Preface
Apache Hadoop is an open source distributed computing technology that assists users in processing large volumes of data with relative ease, helping them to generate tremendous insights into their data. Cloudera, with their open source distribution of Hadoop, has made data analytics on Big Data possible and accessible to anyone interested.
This book fully prepares you to be a Hadoop administrator, with special emphasis on Cloudera. It provides step-by-step instructions on setting up and managing a robust Hadoop cluster running Cloudera's Distribution Including Apache Hadoop (CDH).
This book starts out by giving you a brief introduction to Apache Hadoop and Cloudera. You will then move on to learn about all the tools and techniques needed to set up and manage a production-standard Hadoop cluster using CDH and Cloudera Manager.

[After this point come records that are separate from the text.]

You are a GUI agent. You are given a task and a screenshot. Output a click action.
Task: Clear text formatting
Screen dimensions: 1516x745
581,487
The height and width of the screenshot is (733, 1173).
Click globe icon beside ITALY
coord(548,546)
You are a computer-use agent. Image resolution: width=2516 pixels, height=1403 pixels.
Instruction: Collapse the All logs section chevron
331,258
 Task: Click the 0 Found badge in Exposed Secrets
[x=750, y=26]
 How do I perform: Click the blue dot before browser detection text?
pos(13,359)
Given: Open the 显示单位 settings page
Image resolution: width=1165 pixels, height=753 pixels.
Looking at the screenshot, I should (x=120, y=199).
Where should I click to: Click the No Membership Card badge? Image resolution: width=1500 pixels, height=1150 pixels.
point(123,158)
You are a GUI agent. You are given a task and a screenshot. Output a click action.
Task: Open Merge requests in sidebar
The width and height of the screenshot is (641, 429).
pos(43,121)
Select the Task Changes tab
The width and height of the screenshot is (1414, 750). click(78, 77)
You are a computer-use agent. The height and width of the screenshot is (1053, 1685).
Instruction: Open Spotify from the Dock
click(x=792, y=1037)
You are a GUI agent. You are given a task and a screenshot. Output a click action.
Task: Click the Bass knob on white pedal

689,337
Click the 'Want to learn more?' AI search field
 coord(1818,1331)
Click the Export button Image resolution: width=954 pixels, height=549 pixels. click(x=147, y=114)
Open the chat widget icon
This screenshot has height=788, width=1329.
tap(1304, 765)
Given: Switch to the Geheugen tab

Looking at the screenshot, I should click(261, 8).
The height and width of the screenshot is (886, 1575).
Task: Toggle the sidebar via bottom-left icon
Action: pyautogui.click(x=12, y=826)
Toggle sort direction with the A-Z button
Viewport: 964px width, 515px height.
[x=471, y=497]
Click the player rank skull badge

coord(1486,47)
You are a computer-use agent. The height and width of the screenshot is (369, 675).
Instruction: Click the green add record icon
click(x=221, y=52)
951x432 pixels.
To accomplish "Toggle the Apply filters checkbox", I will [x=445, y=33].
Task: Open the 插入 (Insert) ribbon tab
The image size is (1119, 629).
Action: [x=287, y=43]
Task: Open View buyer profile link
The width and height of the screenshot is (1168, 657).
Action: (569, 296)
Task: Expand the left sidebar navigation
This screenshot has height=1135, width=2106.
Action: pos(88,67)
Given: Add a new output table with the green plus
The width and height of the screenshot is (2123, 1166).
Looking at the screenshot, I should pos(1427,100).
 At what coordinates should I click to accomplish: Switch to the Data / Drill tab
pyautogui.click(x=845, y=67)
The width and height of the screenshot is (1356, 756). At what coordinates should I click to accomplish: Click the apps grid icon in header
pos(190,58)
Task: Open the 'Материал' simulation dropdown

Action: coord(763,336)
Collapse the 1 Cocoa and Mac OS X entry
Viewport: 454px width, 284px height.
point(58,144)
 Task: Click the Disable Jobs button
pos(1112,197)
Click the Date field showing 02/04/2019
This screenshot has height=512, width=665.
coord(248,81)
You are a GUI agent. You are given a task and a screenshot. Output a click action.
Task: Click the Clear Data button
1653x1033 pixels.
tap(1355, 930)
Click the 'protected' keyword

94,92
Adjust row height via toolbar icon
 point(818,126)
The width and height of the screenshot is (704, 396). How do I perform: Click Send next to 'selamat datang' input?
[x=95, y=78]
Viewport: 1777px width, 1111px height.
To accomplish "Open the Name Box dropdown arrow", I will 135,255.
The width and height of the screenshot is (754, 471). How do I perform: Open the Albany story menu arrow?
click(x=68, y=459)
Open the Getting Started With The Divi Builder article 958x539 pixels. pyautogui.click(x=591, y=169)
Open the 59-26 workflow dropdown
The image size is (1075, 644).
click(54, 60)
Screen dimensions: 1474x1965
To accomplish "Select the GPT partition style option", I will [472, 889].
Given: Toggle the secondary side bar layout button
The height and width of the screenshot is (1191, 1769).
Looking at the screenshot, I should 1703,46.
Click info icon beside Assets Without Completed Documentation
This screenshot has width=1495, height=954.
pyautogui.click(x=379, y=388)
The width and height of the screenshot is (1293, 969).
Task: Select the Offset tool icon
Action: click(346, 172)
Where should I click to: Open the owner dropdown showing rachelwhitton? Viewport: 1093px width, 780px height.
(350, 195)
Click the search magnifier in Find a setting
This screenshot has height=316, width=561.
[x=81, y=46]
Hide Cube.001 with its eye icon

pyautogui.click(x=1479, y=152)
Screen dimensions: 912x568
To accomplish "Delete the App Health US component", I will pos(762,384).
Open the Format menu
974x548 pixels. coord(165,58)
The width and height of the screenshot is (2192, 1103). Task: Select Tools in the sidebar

In this book, you will learn the Hadoop architecture by understanding the different features of HDFS and walking through the entire flow of a MapReduce process. With this understanding, you will start exploring the different applications packaged into CDH and will follow a step-by-step guide to set up HDFS High Availability (HA) and HDFS Federation.
You will learn to use Cloudera Manager, Cloudera's cluster management application. Using Cloudera Manager, you will walk through the steps to configure security using Kerberos, learn about events and alerts, and also configure backups.